Der Künstler überzeugte die Jurymitglieder Dr. Elisabeth Lörcher (Sammlerin), Susanne Touw (Sammlung Goetz), Prof. Dieter Rehm (AdbK, München), Sabine Reithmaier (Süddeutsche Zeitung) und Annette Vogel (Kunstsammlung ADAC) und setzte sich seinem Ausstellungskonzept für die Halle der PLATFORM gegen die Künstler_innen Babylonia Constantinides, Hennicker/Schmidt, Sophie Schmidt und Pio Ziltz durch.

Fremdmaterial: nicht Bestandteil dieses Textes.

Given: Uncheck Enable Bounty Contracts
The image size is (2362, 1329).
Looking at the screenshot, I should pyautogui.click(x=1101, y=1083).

Andreas Pfeiffer überzeugte die Jury mit seinen ortsspezifischen Arbeiten, die durch den Einsatz von kruden Baumaterialien den Ausstellungsraum zu dekonstruieren suchen. In der Art von Versuchsanordnungen lotet Peiffer eindrucksvoll die Grenzen von Material, Raum und Technik aus und lässt dabei sowohl einen ungewissen Ausgang als auch einen Kontrollverlust zu (Jurybegründung).

Der Kunstpreis ist mit 6500 Euro dotiert und umfasst die Realisierung des Ausstellungskonzepts in der Halle der PLATFORM und einen begleitenden Katalog. Die Ausstellung wird im Herbst eröffnet.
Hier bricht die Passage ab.